Back to foreign travel with this lovely pair of pins from a holiday to Italy and Rome. I adore the gold ripples on the water in the Venice badge especially. This is another of the holidays I travelblogged – you can read all about it here.
A work trip to Brussels coincided with getting to visit a friend and have a flying visit around the city (cracking army museum, appalling roads, highly advanced chip technology.) This rather lovely pin shows the city’s Brabantine Gothic town hall.
I went down to Brighton to see the opening show of a new run of The Ministry of Biscuits, by Philip Reeve and Brian Mitchell. A good time was had by all, and you can find the soundtrack here: http://thefoundrygroup.bandcamp.com
Before seeing the show, we went to see Brighton Pavilion, the mad oniony architectural fantasia shown on this little badge. Background is the alternative Brighton of the Illustrated World of Mortal Engines, illustrated here by David Wyatt.

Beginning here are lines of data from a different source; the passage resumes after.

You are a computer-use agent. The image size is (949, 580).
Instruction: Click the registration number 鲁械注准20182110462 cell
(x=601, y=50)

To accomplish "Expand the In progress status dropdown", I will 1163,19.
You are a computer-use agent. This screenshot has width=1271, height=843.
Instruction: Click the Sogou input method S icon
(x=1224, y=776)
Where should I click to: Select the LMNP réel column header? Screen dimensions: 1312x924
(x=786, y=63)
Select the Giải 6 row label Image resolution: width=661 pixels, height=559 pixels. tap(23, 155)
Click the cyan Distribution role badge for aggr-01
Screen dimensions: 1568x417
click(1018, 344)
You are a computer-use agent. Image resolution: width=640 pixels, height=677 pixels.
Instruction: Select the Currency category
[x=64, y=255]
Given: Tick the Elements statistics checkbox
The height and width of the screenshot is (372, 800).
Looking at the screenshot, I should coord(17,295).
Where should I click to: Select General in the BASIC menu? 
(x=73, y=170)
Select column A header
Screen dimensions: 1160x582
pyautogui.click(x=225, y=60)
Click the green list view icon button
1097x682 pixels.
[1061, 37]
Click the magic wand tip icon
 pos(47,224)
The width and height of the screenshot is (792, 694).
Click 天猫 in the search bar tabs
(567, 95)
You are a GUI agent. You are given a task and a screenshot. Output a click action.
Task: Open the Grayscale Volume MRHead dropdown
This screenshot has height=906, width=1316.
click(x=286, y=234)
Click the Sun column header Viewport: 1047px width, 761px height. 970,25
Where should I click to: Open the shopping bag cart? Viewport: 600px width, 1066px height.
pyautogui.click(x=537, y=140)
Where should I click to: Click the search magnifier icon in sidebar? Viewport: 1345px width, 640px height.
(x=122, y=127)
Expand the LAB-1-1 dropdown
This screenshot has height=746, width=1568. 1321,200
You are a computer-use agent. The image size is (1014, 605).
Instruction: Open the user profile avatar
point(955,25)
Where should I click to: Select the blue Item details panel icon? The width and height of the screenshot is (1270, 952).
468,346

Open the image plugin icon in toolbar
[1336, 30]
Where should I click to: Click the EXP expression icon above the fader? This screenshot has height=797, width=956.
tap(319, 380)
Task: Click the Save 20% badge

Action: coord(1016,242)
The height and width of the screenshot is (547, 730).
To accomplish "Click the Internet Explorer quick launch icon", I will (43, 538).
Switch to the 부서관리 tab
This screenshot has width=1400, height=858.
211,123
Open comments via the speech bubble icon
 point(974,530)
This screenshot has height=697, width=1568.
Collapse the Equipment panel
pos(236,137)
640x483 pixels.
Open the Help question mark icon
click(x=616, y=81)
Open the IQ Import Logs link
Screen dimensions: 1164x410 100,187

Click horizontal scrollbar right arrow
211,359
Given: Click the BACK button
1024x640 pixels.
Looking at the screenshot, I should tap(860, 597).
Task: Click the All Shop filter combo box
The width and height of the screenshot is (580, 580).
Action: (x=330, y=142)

I don’t think I’ll ever again have an experience quite so much like visiting an alien planet: the weird palette (black soil, feldgrau vegetation, white snow), the rarefied human existence (small, spread-out towns; geothermal plants draping pipes across the landscape like silver nets; lonely earth-movers toiling mysteriously in the distance; the vast aching emptiness separating all of them); the strikingly hostile, alien landscape, experienced snatches at a time before retreating to the warm safety of a vehicle; the unique letters, the mad pricing, the steam oozing up through cracks in the ground, the otherworldly aurora dancing above.I got this at Thingvellir, a very interesting landscape which is also Iceland’s most historically significant site – and kept travelogues of the whole trip here. (Some have pointed out that the logs sound a bit negative – I had a really good time, honest! Maybe it was just the darkness making me sarky.)
The city museum in Bristol is a perfect urban museum: it’s a handsome old Victorian building with high ceilings and mosaic floors and holds a little bit of everything. It has historic maps, local conservation, dead animals in glass cases, an incredible collection of shiny rocks, the mandatory Egyptians (and bonus Assyrians!), lots of paintings and interesting ceramics, and of course DINOSAURS. Of which this is one. Backing is a lovely Bristol print a friend gave me for Christmas.